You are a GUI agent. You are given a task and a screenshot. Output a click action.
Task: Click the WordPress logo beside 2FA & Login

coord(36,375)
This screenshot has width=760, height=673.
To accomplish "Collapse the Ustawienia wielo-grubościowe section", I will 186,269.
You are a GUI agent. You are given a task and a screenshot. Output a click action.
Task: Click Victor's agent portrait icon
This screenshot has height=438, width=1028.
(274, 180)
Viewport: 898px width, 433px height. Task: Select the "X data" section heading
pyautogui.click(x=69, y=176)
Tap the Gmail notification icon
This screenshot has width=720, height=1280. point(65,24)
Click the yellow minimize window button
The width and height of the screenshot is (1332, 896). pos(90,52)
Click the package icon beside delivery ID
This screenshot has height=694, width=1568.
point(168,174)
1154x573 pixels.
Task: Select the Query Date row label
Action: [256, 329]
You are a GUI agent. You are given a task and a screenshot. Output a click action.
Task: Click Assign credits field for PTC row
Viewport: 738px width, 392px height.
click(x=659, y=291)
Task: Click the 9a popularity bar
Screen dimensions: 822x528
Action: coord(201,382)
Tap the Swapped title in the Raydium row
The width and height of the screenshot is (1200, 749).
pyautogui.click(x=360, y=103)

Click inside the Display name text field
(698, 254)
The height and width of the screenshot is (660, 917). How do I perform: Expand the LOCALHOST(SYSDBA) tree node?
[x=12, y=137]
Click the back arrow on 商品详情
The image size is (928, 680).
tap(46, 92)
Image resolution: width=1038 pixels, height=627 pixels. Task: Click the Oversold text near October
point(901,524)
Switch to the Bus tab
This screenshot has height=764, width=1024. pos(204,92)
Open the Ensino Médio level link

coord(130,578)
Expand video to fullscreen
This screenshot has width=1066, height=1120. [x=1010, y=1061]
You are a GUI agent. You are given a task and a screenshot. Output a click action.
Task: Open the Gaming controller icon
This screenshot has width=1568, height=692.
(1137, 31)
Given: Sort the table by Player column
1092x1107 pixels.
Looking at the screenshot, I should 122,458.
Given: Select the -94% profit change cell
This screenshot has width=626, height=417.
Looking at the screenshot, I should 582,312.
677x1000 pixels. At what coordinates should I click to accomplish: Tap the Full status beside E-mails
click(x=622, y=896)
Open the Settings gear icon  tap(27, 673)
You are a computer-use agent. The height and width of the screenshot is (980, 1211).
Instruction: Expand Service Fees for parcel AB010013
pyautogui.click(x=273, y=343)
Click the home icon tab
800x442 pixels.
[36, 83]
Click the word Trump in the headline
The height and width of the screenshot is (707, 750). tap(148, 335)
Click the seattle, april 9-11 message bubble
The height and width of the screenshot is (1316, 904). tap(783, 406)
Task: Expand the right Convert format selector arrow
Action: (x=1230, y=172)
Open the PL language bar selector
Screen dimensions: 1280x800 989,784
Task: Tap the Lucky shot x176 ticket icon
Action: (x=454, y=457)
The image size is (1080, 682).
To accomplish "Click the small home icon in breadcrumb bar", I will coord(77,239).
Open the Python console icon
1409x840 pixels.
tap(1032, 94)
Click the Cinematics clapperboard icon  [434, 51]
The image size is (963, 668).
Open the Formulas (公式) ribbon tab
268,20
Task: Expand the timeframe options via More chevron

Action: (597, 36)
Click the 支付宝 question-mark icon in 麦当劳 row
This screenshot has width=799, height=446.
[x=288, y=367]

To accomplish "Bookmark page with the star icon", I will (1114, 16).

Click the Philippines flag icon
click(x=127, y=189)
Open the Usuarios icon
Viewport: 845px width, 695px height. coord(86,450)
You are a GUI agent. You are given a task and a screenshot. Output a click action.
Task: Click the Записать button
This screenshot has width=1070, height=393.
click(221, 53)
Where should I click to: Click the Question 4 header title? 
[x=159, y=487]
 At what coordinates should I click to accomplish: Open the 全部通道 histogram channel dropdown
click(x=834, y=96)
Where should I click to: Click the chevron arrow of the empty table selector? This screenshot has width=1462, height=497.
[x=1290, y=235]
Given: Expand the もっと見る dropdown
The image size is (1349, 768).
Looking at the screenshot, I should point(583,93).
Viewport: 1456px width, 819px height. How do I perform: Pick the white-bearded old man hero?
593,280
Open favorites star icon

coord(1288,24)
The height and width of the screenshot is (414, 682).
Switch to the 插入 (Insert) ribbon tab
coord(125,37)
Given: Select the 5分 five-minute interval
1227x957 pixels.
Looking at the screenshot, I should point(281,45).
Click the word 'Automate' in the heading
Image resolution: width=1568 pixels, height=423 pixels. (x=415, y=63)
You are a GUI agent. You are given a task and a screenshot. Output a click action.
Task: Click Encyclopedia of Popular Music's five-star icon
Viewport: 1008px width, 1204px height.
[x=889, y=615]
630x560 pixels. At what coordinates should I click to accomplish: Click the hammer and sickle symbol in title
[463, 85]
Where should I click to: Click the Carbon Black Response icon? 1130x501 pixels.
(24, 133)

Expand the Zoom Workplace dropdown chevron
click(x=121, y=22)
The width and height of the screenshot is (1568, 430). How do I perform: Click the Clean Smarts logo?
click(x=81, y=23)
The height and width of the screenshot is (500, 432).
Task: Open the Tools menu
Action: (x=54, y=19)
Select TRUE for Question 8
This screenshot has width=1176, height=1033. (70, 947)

----

-- Description of the task --
Show me each line of the listing above with "five" in it.

-- Written solution --
Given: Select the 5分 five-minute interval
Task: Click Encyclopedia of Popular Music's five-star icon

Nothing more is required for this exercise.